In 1887, Elizabeth Cochrane Seaman–better known by her pen name, Nellie Bly–launched an undercover investigation of the Women’s Lunatic Asylum on Blackwell’s Island in New York. The word “lunatic” comes from luna, meaning moon, and the popular misconception at the time was that the changing moon could cause people to have fevers or to act irrationally. The word “lunatic” was used broadly to describe any person with a mental illness or behavioral disorder. Many conditions were not well known, and people with a wide variety of symptoms were labelled insane and sent to asylums. Suspicious, Bly purposely had herself committed to the asylum on Blackwell’s Island for 10 days in order to expose the real conditions. Working under an assumed name, she took a room in a boarding house and began wandering around, refusing to sleep, and ranting incoherently. The owners of the house soon called the police, and Bly, claiming to be a Cuban immigrant with amnesia, was sent to Bellevue Hospital by a judge. There, she experienced a first look at the poor treatment of the mentally ill, as she and other hospital inmates were forced to eat spoiled food and live in squalid conditions. After being diagnosed with dementia and other psychological illnesses, Bly was sent to the Women’s Lunatic Asylum.
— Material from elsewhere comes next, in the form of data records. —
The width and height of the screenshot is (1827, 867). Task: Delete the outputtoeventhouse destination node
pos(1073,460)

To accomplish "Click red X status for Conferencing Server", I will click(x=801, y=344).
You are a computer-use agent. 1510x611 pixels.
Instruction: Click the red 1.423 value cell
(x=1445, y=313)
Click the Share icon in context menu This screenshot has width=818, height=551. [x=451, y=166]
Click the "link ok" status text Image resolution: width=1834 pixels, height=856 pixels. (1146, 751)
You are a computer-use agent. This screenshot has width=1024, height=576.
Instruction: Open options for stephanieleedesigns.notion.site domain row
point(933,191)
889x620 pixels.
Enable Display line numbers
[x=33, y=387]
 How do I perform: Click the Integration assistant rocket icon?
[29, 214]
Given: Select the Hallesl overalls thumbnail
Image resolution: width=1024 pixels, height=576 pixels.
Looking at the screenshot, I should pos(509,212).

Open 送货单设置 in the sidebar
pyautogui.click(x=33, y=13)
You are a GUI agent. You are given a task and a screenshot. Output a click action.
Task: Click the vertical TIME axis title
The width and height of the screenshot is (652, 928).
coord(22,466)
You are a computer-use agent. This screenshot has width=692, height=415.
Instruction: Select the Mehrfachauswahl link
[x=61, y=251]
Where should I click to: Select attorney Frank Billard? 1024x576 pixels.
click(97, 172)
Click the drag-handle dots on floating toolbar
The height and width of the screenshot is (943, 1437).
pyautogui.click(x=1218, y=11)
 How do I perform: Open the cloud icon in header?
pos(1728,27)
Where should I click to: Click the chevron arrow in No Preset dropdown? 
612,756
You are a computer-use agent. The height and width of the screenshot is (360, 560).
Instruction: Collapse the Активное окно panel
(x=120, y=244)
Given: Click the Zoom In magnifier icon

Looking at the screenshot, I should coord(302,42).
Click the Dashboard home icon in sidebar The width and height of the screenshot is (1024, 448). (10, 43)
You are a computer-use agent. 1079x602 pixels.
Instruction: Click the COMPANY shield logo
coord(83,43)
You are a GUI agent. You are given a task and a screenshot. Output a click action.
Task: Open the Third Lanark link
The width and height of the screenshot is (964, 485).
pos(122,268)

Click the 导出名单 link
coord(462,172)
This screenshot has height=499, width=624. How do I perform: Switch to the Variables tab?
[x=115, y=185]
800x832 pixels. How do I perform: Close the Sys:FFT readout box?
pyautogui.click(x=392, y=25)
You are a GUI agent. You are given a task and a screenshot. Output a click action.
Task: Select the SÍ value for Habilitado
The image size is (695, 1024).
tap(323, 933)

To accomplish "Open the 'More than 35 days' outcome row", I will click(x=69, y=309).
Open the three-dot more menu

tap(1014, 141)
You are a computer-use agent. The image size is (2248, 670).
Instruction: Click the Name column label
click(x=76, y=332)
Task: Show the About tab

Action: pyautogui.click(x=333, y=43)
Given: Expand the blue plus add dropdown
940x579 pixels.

Conditions in the asylum were worse than Bly had expected. More than 1,600 patients were being held in the hospital intended to house 1,000. Due to extensive budget cuts, patient care had sharply declined in recent years. Only 16 doctors remained on staff, and those that remained had very little training or compassion. Patients were forced to take freezing baths and remain in their wet clothes for hours. They were forced to sit on benches silently and unmoving for 12 hours, and some were tied with ropes and made to pull carts like mules. Food and sanitary conditions were terrible, as the inmates were given rotten meat, moldy, stale bread and contaminated water. Those who resisted or complained received beatings and were threatened by staffers. Many of the patients were not insane at all. A large number of the women were recent immigrants, caught in a law-enforcement system in which they were unable to communicate. Others were committed simply because they were poor and had no family to support them. If they were not suffering from mental illnesses before they arrived at the asylum, the asylum’s treatments inflicted grave psychological damage.
Upon her release, Bly wrote a book detailing her experiences at Blackwell’s Island: 10 Days in a Madhouse. The exposé had immediate results. New York state officials increased the budget by one million just for the Women’s Lunatics Asylum. And, the book helped spark hospital and asylum reforms across the country.